Continuing from part 2:
We finished the deployment on Thursday morning with two of the larger schools. First thing, we went to Tiniente Aquino, in time for their ceremony. While quite used to these now (various talks and testmonials, press, the national anthem and a dance performance) it was again exciting to witness the excitement in the air. At the close of ceremony we went into the classes and initiated the handout.
Now experts in the art, we arrived at the final school (for now), Herminia Machada. The introductory ceremony featured a dance including an XO laptop! Everyone was very friendly and after a small hiccup with the server, everything was fine.

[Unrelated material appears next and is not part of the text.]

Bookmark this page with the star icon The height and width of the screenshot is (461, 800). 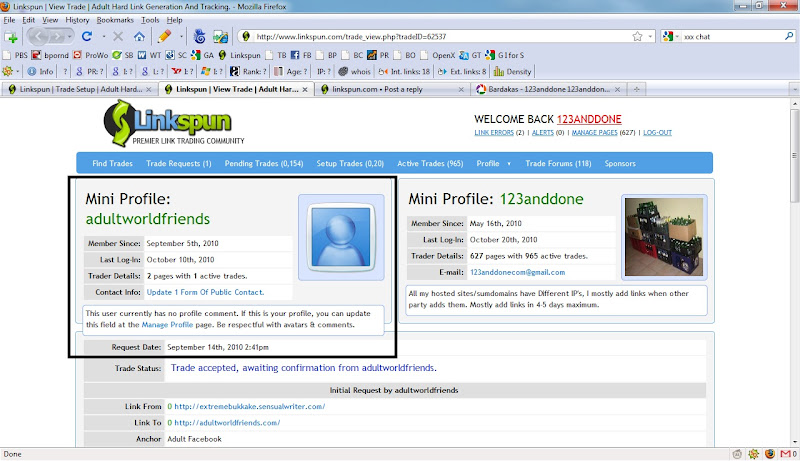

To mark the end of the deployment, we returned to the school of Daniel Ortellado, where a lunch had been prepared for the whole team. We then spent some time with children exploring their laptops. As we sat down for a group photo, more and more children came over to take photos using their laptops, refusing to let us leave before they had captured the moment for themselves. For us, it was a nice point on which to end the week.
Of course, with only a small team distributing almost 1000 laptops per day, some hiccups are inevitable. The worst error was when we accidentally missed 6 classes when deploying at one school, but with support from the teachers we finished everything off a few hours later.
Some children had not been correctly registered with us, so did not receive laptops initially. Try telling a child that there is no laptop for them when all of the other children are turning theirs on for the first time. Raúl was so touched by one teary-eyed girl in this situation that he actually gave her his personal laptop, but after a few minutes of exploring she was considerate enough to hand it back and wait a day or two for us to solve the problem.
Another difficulty is with faulty laptops; only a few have been reported so far, but it’s difficult when you encounter them. Our strategy for this and for missing laptops was for the teachers to make a list of problems to hand to the principal of the school. With our tight schedule, it was simply not possible to fix the problems on-the-spot, but we managed to attack them school-by-school in timely fashion.
ParaguayEduca officially formed less than a year ago, so it is a great achievement for them to have now saturated 50% of a big city through deployments in 5 rural and 5 urban schools. Funds have already been secured to purchase laptops to saturate the other 50%. The support from sponsors, teachers, parents and communities here is incredible; the combination of public and private sector interest plus links to government seems to be the perfect recipe for such a project in this country.
Of course, this is not the end of the OLPC Paraguay implementation, it is merely the start.